* Given data *

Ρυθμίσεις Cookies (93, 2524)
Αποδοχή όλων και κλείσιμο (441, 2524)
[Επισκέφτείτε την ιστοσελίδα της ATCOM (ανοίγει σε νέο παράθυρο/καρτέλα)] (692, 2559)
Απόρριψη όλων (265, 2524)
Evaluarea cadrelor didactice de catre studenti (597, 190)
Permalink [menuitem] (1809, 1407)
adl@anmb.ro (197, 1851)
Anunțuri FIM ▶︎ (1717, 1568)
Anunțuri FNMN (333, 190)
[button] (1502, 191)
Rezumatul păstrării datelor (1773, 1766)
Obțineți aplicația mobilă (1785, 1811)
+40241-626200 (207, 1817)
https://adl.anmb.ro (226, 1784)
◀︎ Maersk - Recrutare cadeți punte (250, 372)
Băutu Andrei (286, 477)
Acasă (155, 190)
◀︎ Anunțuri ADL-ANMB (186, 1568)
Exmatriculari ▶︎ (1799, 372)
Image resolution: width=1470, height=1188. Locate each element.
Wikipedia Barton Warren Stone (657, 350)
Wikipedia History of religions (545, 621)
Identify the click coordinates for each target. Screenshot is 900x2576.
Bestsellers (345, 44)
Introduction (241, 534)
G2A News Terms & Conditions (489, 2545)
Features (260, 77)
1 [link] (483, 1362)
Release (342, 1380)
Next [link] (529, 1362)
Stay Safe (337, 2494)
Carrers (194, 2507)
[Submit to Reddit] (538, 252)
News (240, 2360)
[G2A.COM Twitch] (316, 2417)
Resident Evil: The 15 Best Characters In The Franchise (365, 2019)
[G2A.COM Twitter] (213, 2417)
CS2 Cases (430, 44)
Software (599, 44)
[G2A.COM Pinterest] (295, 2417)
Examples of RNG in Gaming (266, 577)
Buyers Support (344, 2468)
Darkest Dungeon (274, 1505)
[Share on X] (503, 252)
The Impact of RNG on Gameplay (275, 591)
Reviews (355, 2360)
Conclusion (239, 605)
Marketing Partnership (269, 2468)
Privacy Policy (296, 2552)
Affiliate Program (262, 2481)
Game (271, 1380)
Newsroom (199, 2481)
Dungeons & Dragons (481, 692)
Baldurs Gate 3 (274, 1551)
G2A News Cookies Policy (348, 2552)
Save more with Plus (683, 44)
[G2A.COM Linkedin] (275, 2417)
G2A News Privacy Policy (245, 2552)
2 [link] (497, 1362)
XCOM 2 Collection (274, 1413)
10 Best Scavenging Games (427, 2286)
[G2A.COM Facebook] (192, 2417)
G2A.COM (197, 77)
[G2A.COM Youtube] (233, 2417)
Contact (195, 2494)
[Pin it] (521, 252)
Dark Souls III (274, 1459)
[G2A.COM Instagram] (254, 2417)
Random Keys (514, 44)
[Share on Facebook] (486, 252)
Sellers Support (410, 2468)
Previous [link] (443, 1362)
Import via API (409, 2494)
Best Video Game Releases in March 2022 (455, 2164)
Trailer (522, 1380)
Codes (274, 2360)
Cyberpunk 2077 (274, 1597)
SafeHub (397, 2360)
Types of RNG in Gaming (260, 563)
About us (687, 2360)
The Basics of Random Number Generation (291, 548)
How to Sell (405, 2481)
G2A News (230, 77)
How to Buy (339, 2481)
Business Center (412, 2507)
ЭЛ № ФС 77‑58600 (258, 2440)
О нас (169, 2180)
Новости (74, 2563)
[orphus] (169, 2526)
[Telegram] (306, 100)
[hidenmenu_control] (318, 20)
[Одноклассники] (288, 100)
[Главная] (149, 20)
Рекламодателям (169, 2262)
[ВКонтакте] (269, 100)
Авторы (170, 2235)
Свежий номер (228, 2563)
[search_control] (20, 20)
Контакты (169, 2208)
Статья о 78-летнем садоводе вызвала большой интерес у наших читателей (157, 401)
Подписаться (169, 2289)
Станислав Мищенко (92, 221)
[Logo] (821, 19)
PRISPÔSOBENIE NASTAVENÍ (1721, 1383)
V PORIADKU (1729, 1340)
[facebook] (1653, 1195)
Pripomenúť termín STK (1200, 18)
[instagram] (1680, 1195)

* Problem requirements *
Starting with the first line, give back the whole listing exactly.

* Written answer *
Ρυθμίσεις Cookies (93, 2524)
Αποδοχή όλων και κλείσιμο (441, 2524)
[Επισκέφτείτε την ιστοσελίδα της ATCOM (ανοίγει σε νέο παράθυρο/καρτέλα)] (692, 2559)
Απόρριψη όλων (265, 2524)
Evaluarea cadrelor didactice de catre studenti (597, 190)
Permalink [menuitem] (1809, 1407)
adl@anmb.ro (197, 1851)
Anunțuri FIM ▶︎ (1717, 1568)
Anunțuri FNMN (333, 190)
[button] (1502, 191)
Rezumatul păstrării datelor (1773, 1766)
Obțineți aplicația mobilă (1785, 1811)
+40241-626200 (207, 1817)
https://adl.anmb.ro (226, 1784)
◀︎ Maersk - Recrutare cadeți punte (250, 372)
Băutu Andrei (286, 477)
Acasă (155, 190)
◀︎ Anunțuri ADL-ANMB (186, 1568)
Exmatriculari ▶︎ (1799, 372)
Image resolution: width=1470, height=1188. Locate each element.
Wikipedia Barton Warren Stone (657, 350)
Wikipedia History of religions (545, 621)
Identify the click coordinates for each target. Screenshot is 900x2576.
Bestsellers (345, 44)
Introduction (241, 534)
G2A News Terms & Conditions (489, 2545)
Features (260, 77)
1 [link] (483, 1362)
Release (342, 1380)
Next [link] (529, 1362)
Stay Safe (337, 2494)
Carrers (194, 2507)
[Submit to Reddit] (538, 252)
News (240, 2360)
[G2A.COM Twitch] (316, 2417)
Resident Evil: The 15 Best Characters In The Franchise (365, 2019)
[G2A.COM Twitter] (213, 2417)
CS2 Cases (430, 44)
Software (599, 44)
[G2A.COM Pinterest] (295, 2417)
Examples of RNG in Gaming (266, 577)
Buyers Support (344, 2468)
Darkest Dungeon (274, 1505)
[Share on X] (503, 252)
The Impact of RNG on Gameplay (275, 591)
Reviews (355, 2360)
Conclusion (239, 605)
Marketing Partnership (269, 2468)
Privacy Policy (296, 2552)
Affiliate Program (262, 2481)
Game (271, 1380)
Newsroom (199, 2481)
Dungeons & Dragons (481, 692)
Baldurs Gate 3 (274, 1551)
G2A News Cookies Policy (348, 2552)
Save more with Plus (683, 44)
[G2A.COM Linkedin] (275, 2417)
G2A News Privacy Policy (245, 2552)
2 [link] (497, 1362)
XCOM 2 Collection (274, 1413)
10 Best Scavenging Games (427, 2286)
[G2A.COM Facebook] (192, 2417)
G2A.COM (197, 77)
[G2A.COM Youtube] (233, 2417)
Contact (195, 2494)
[Pin it] (521, 252)
Dark Souls III (274, 1459)
[G2A.COM Instagram] (254, 2417)
Random Keys (514, 44)
[Share on Facebook] (486, 252)
Sellers Support (410, 2468)
Previous [link] (443, 1362)
Import via API (409, 2494)
Best Video Game Releases in March 2022 (455, 2164)
Trailer (522, 1380)
Codes (274, 2360)
Cyberpunk 2077 (274, 1597)
SafeHub (397, 2360)
Types of RNG in Gaming (260, 563)
About us (687, 2360)
The Basics of Random Number Generation (291, 548)
How to Sell (405, 2481)
G2A News (230, 77)
How to Buy (339, 2481)
Business Center (412, 2507)
ЭЛ № ФС 77‑58600 (258, 2440)
О нас (169, 2180)
Новости (74, 2563)
[orphus] (169, 2526)
[Telegram] (306, 100)
[hidenmenu_control] (318, 20)
[Одноклассники] (288, 100)
[Главная] (149, 20)
Рекламодателям (169, 2262)
[ВКонтакте] (269, 100)
Авторы (170, 2235)
Свежий номер (228, 2563)
[search_control] (20, 20)
Контакты (169, 2208)
Статья о 78-летнем садоводе вызвала большой интерес у наших читателей (157, 401)
Подписаться (169, 2289)
Станислав Мищенко (92, 221)
[Logo] (821, 19)
PRISPÔSOBENIE NASTAVENÍ (1721, 1383)
V PORIADKU (1729, 1340)
[facebook] (1653, 1195)
Pripomenúť termín STK (1200, 18)
[instagram] (1680, 1195)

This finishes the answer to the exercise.